Esoknya aku bertemu dengannya, dan dia mengembalikan payungku. Aku semakin kesal dengannya karena tidak mengucapkan kata terimakasih, ataupun tersenyum. Aku ingin memukul kepalanya dengan payungku, namun niatku langsung kuurungkan mengingat bahwa tindakan itu tidak baik. Aku langsung naik ke lantai atas tanpa mengatakan apapun padanya. Aku selalu merasa jengkel saat bertemu dengannya, hingga sudah tiga bulan kami di sini.
Tanpa kusadari rasa benciku ini berganti menjadi kata suka yang kemudian menjadi kata cinta. Aku mulai memperhatikannya dan mencari tahu info dirinya melalui akun-akun sosmednya. Karena asiknya aku mencari, aku tidak sadar kalau aku sedang diperhatikan sahabatku. Dia menertawakanku sangat keras bagaikan kerasnya petir menyambar pohon. Aku sangat malu mengingat apa yang selalu kukatakan kalau aku sangat membencinya. Walaupun begitu sahabatku tetap mendukung dan menyemangatiku untuk tidak menyerah.
Akhirnya setelah beberapa hari aku menemukan akunnya dan tanpa pikir panjang aku meminta pertemanan padanya. Aku sangat senang sekaligus sedih karena aku tidak berani membuat nama asliku pada akunku. Aku takut kalau dia mengetahui diriku yang meminta pertemanan pasti dia tidak akan mau menerimanya. Sejak saat itu aku selalu memperhatikannya dalam diam. Selalu berharap kalau dia tetap melihatku seperti dia melihatku sewaktu dulu.
Namun entah apa yang terjadi, saat kami pulang dari rumah orangtua kami karena libur panjang dari kampus. Aku tidak pernah melihatnya lagi di kamar kos nya, bahkan tak pernah bertemu dengannya saat kapan pun itu. Aku melacak dari akun-akun sosmednya, namun harapanku tak terkabulkan.
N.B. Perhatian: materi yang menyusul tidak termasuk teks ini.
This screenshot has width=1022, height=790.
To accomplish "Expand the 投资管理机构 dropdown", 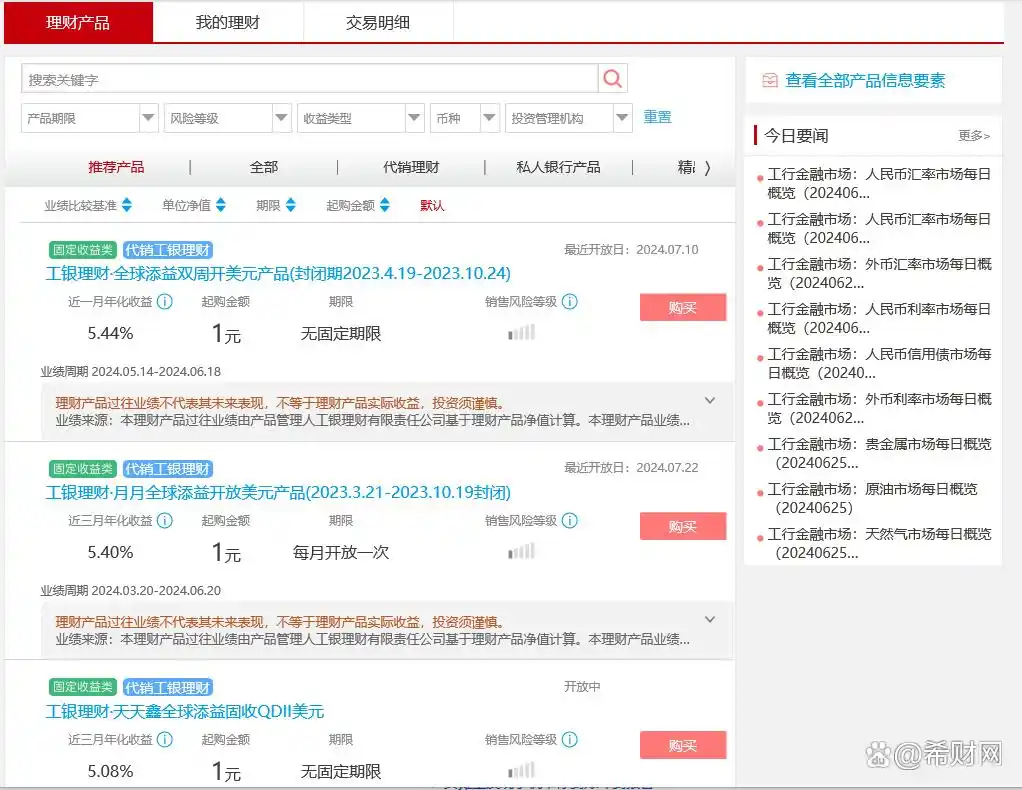I will pyautogui.click(x=622, y=118).

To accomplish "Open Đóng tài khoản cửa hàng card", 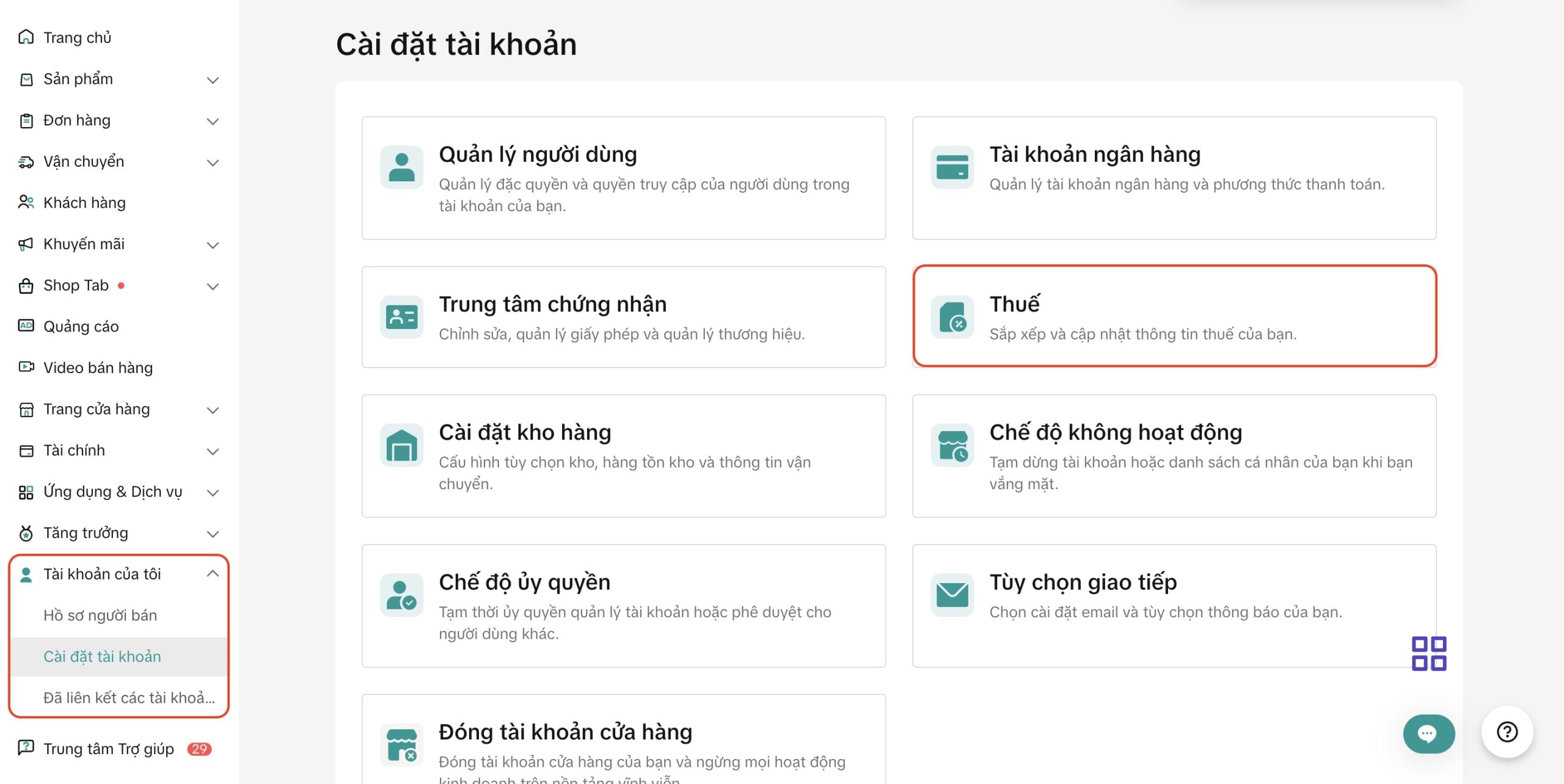I will (623, 742).
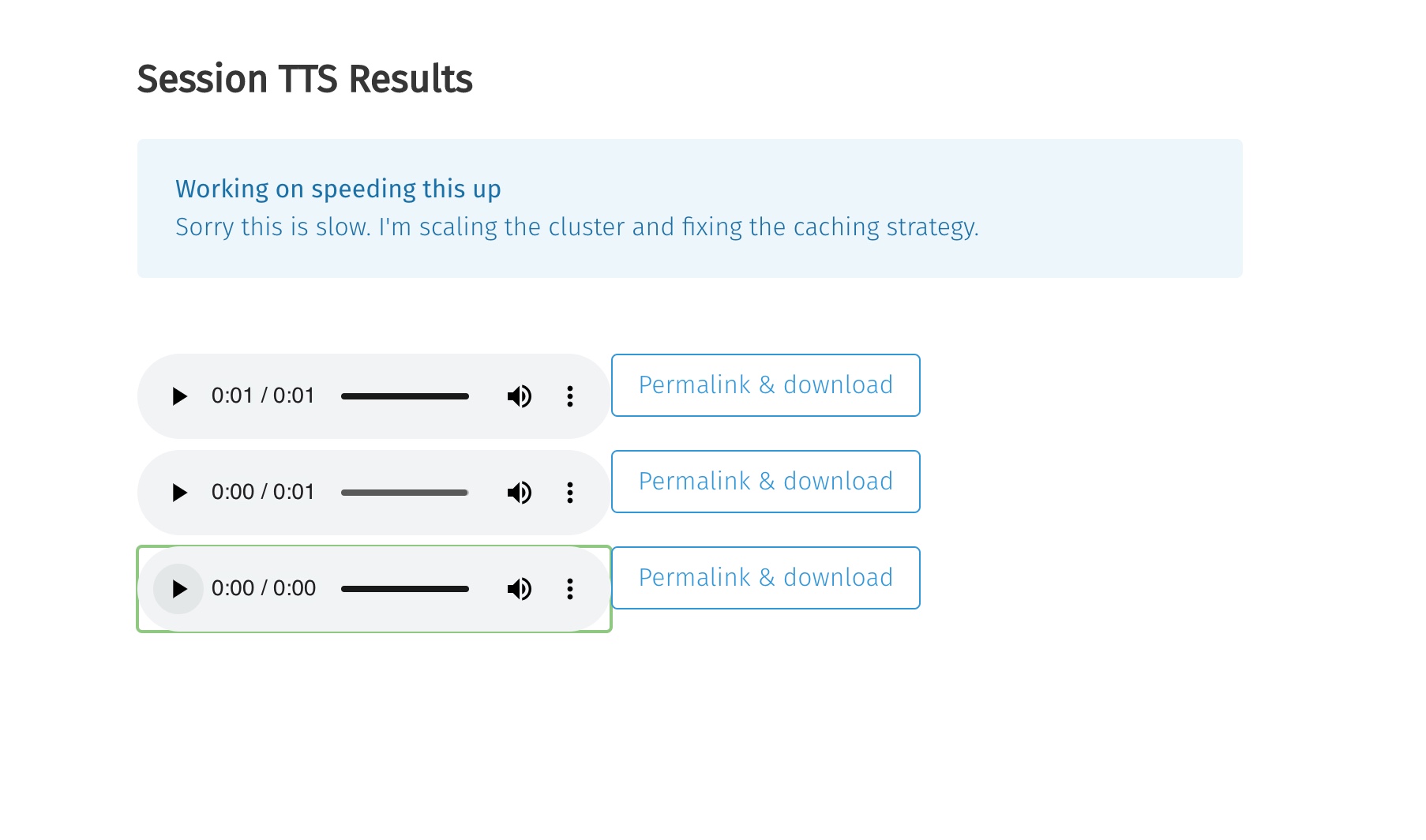Mute the second audio player
The width and height of the screenshot is (1426, 840).
point(519,493)
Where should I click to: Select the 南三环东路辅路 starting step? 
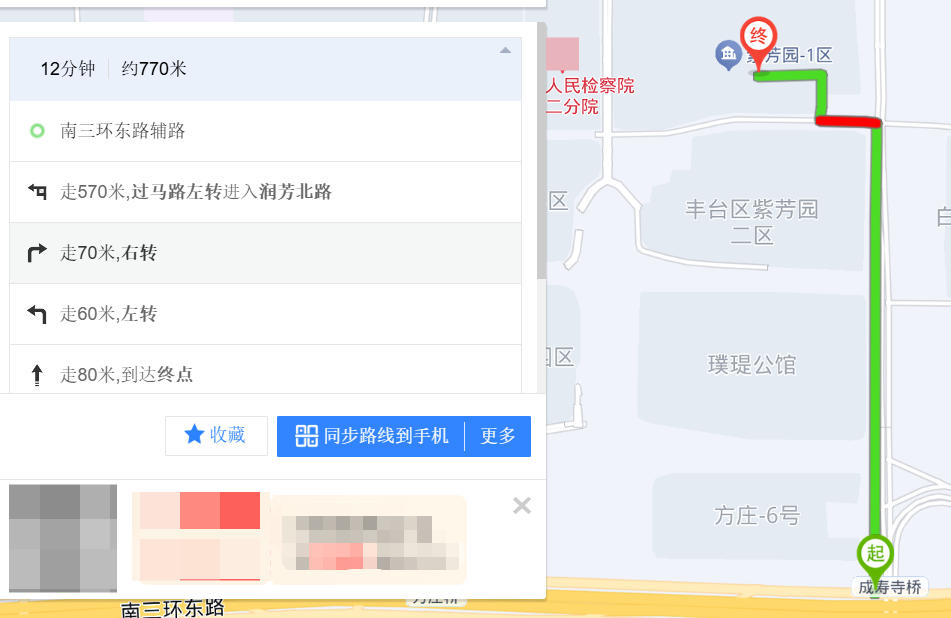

Aku tetap saja tidak tahu ke mana dia pergi. Dan tepat hari ini sudah dua bulan dia pergi tanpa meninggalkan jejak. Kini aku hanya berharap agar dia kembali ke kos ini, agar aku tetap dapat melihat tampan wajahnya dan sebagai sumber semangatku, dan dia merupakan tipe ideal yang aku suka. Aku tetap menunggumu di sini walaupun kamu tidak tahu kalau kini aku sangat mencintaimu.